My Uncle Donald was a furniture buyer and spent his career traveling the world buying art and antiques.  For forty years he made an annual trek, circumnavigating the globe from east to west: Singapore was the best market for brass, Bombay for silks, Florence for furniture and art work, London for…just about anything.  His trained eye and sage counsel was “Don’t make the cord the focal point.  Black will stand out, white will distract the eye.  See if they have cream.”

(We had several long conversations with Donald about room colors.  His advice there: “Don’t paint the ceilings white.  Add 2 tablespoons of the wall color into the ceiling paint.  You won’t notice it, but it will tone down the ceilings just enough.  It will soften the room.  It will trick the eye.  Now, at the paint store they will laugh and say you can’t do that.  But tell them that is what you want to do.”  In fact, the clerk at the paint store refused to add the paint.  “Company regulations,” he said.  I had to add the 2 Tbsp myself and only then would he shake the can.  You do not notice the ceilings as tinted, but the room does look great.  )

■ **What this exercise asks**
A. Answer these from the passage about Uncle Donald, one answer per line, marked the same way:
(i) Which city was the best market for silks?
(ii) How much of the wall color should go into the ceiling paint?
(iii) What reason did the paint store clerk give for refusing to add it?
B. Write a few more sentences of the passage about Uncle Donald, picking up right after its final sentence.

■ **Data section**
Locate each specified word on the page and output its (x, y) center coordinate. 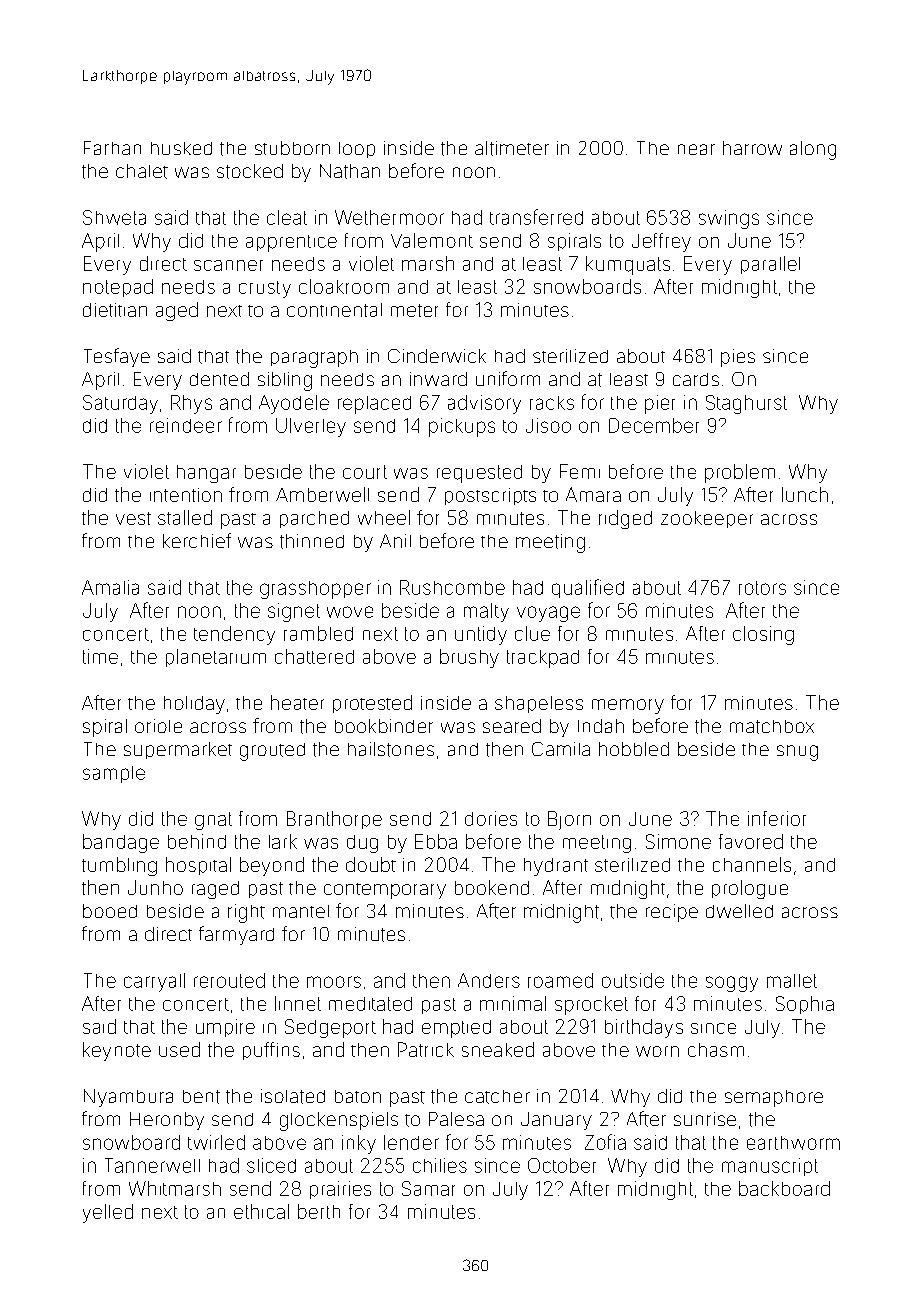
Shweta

■ **Responses for each task**
A.
(i) Bombay
(ii) 2 tablespoons
(iii) "Company regulations"

B.
But cream, for the light cord, was not an option.  They sell, at $6 per foot, a “grey mesh” cord, clear plastic with the silver wires visible.  It is very nice, very subtle and harmonizes perfectly with the galvanized metal.  $6 per foot is wicked exorbitant, but with ceilings only 7′ 9″ I needed three feet of wire.

I have heard the average kitchen remodel costs upwards of $40,000.  Hard to imagine but easy to believe.  Using scrap and creative re-use has put our costs far below that mark, but what we save in dollars we are paying for in time and patience.  It is a load of work to build a kitchen.  We are not done yet.  Far from it:  I need to build the island, mill the cabinet face frames and drawer faces (I will use barn wood), build several more drawers, make the drawer pulls using beach stones, do some tile work.

With a newborn the progress has slowed considerably.  Rightfully so.  But we are finding that going slowly allows us to incorporate design changes that reflect our actual patterns of use.  Cardboard and patience turn out to be great planning tools.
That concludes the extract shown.